火曜日はあっというまにやってきたが、当日、病院のコーヒーショップで資料を読んでいたオーガストに近づいてきたのはあの医師だった。
「迷っているそうです」
またエスプレッソを飲みながらそう告げる医師を見上げ、オーガストは顔をしかめた。医師は少し困っているようだったが、オーガストは少なからず腹が立っていた。
「ふざけるな、と言っといてくれ」
「‥‥それはちょっと」
医師は首をすくめる。それから言いづらそうに付け加えた。
「来週は月曜に」
「‥‥‥」
オーガストは医師の顔を眺めて、大きな溜息をついた。どいつもこいつも。
俺が一体、何をした?
その次の週はジョシュからの連絡はほとんどなく、かわりに、仲裁しようとした共通の友人が研究棟にまで顔を見せて長々と情にうったえ、オーガストを苛立たせる。
月曜はまた、医師と二人でコーヒーを飲んだ。医師が隣人と共同で犬を飼っているらしいと、いらない知識がひとつ増える。どういうふうに共同? とたずねると、「散歩は彼が、餌代は私が」と医師が真面目な顔で言ったので、オーガストは大笑いした。医師は少し納得がいかない様子だった。
次の月曜。やっと身辺は静かになってきていた。
かわりばえのないコーヒーに飽きて紅茶を飲んでいると、手にした資料の束に影が落ちた。オーガストは顔を上げる。

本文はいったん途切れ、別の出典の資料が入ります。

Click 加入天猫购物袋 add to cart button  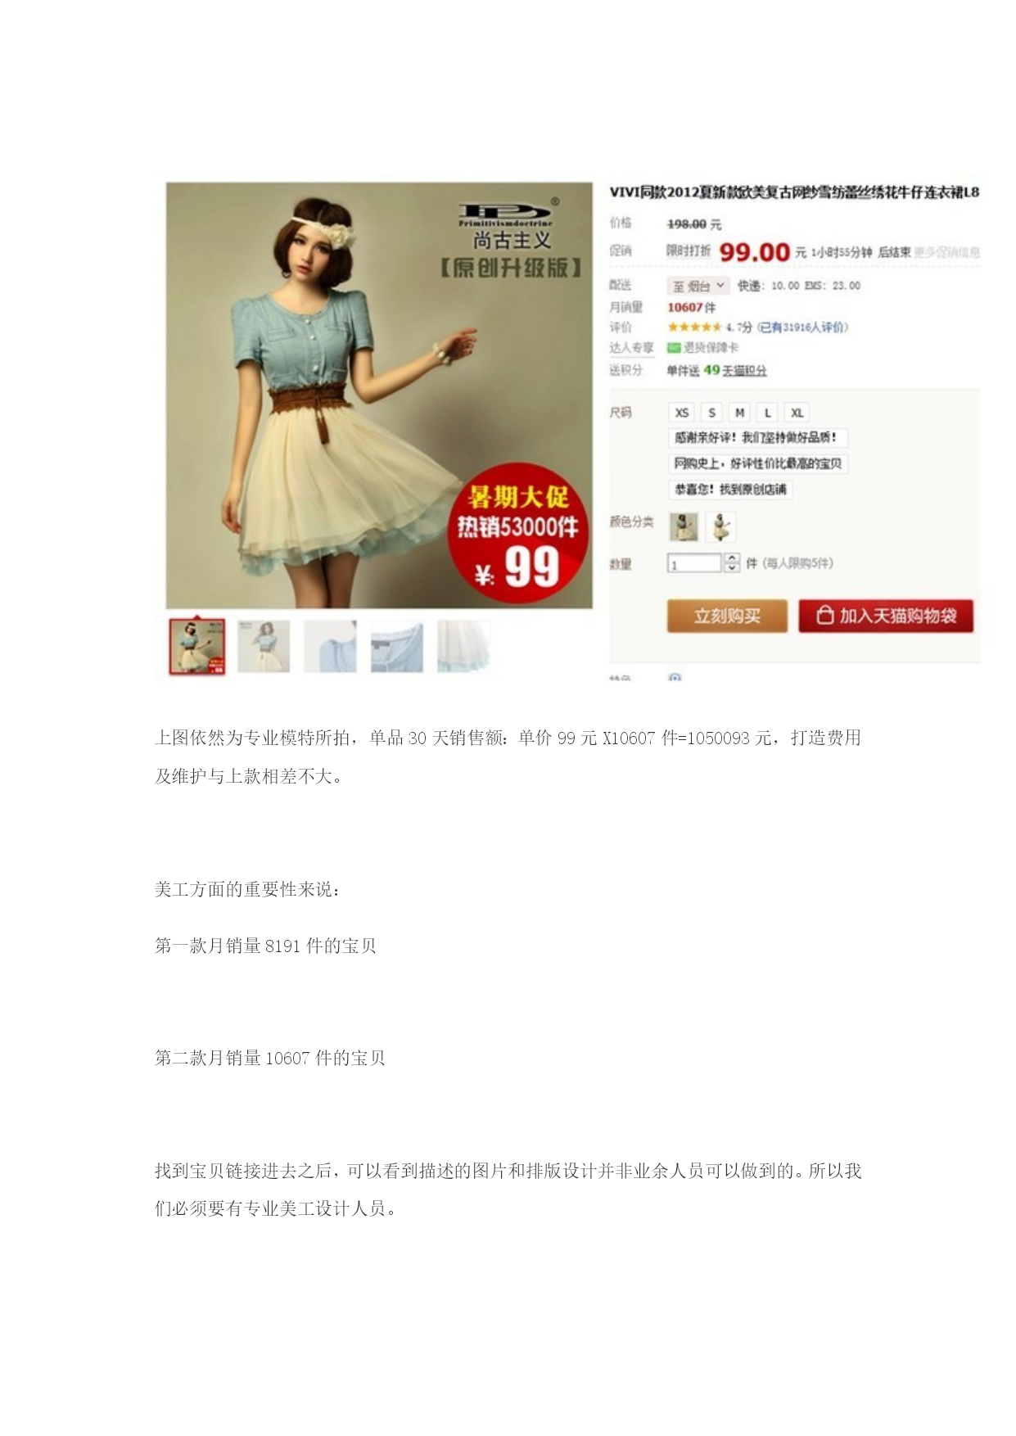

青年が一人、チャコールグレイのロングジャケットに身を包んでそこに立っていた。オーガストはまばたきして、相手の顔を見た。同年代か、少し上。灰色の目と脱色したようなアッシュブロンドの取り合わせは人目を引く。薄い唇とどこかさだまらない視線の向きが、神経質で不健康な印象を与えた。
オーガストはコーヒールームの入り口に視線を投げる。医師がにこやかに手を振っていた。溜息をついて手を一つ振り返し、オーガストは青年を見上げる。
「場所をうつして話をしないか」
医師の立場を考えると、このまま病院内で二人で話をするのははばかられる。青年はオーガストの提案にぎくりとしたが、たじろいでから、うなずいた。取って喰いやしないぞと胸の中でつぶやいて、オーガストは立ち上がる。二人は黙ったまま病院を後にした。